I received a copy of this book in exchange for an honest review. No other compensation has been received.
Angus Wolfe is a 12-year-old boy who has the luxury of a long summer sprawling on the horizon in front of him. He is a self-directed learner as well as a homeschooler who has learned the value of books, research, and hands-on experiences. So when he narrowly escapes being hurt by a falling tree that shakes loose a leather packet with mysterious Russian writing from the 1940s, he knows how to become fully engaged in an exciting search for the truth. Along the way, he meets a young girl who becomes a close friend and sleuthing assistant. Together, they solve the mystery -- but not without experiencing a roller coaster ride of emotions that result in some serious growing up.
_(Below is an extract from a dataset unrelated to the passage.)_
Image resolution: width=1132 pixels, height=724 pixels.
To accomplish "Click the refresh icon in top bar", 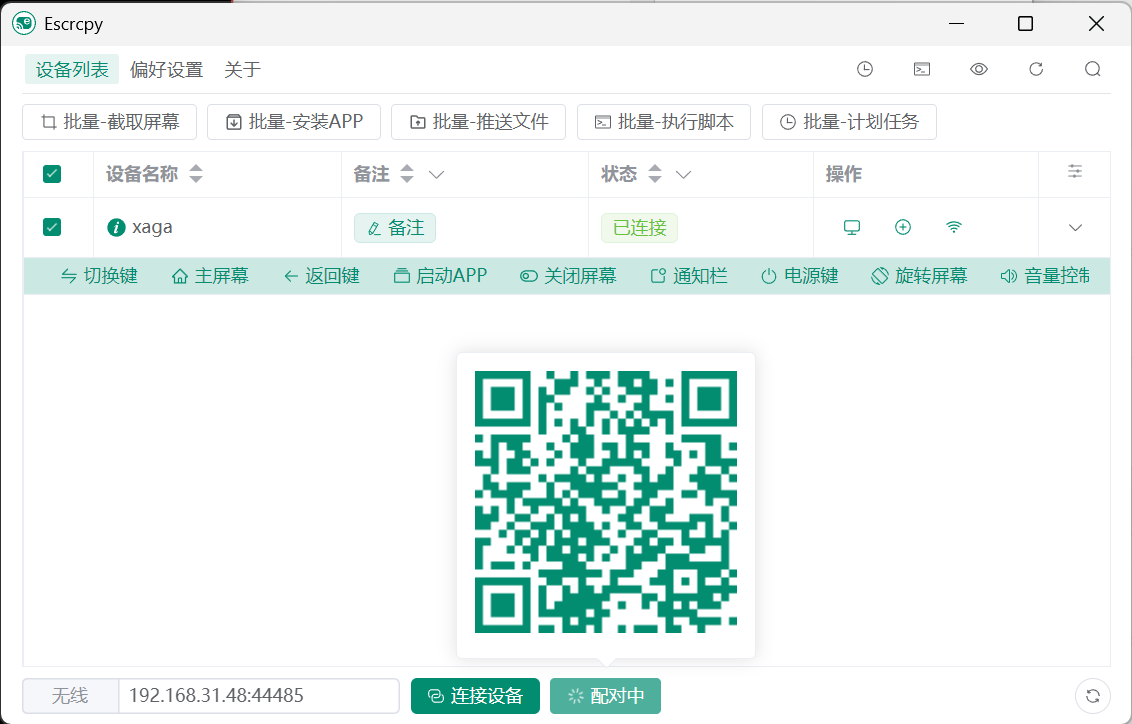I will coord(1036,69).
Set in the Washago area of Ontario, Canada, the novel revolves around discovering the truth behind some hazy facts about a few local people and events during the Second World War. Red herrings and cliff-hanger chapter endings propel the reader through a captivating story line. There are questionable characters, including a hookah-smoking recluse who shares his pipe with his pot-bellied pig and some less-than-clean-mouthed mechanics -- but it is clear that the author attempts to present realistic characters without directly exposing the reader to any profane words or actions. While innocence is never jeopardized, romance is introduced -- to the detriment of the story.
I read the book aloud to my 12-year-old son. On a number of occasions, he specifically asked if we could read it -- so I know he enjoyed it! However, he and I concurred about the romance element. When I was reading a passage in which Angus sheepishly comments that he had enjoyed thinking of his new friend, Amanda, as his girlfriend and she repeatedly assures him that she is "still" his girlfriend, my son interjected: "Oh, for the love of Pete! That's just weird! Someone else took over the ending of the story! It's just so wrong!" Then, when I paused after reading that Amanda ran back up on the porch to Angus after leaving to go home, DS12 said, "No! Tell me she doesn't! Why do they have to go and ruin a good story with stupid romance?!" I had to agree with him -- the forced romantic relationship between two kids that could just be friends -- and far more appropriately so for their age -- spoiled the story for me to some extent.
However, overall, we both enjoyed the story. We could relate to the main characters, and were drawn into the well-wrought mystery. Not every aspect was completely believable or worthy of our approval, but there was enough pleasure derived from our reading experience to hold us through to the end, and any mildly questionable content was a starting point for a good chat.
What books have you read aloud lately?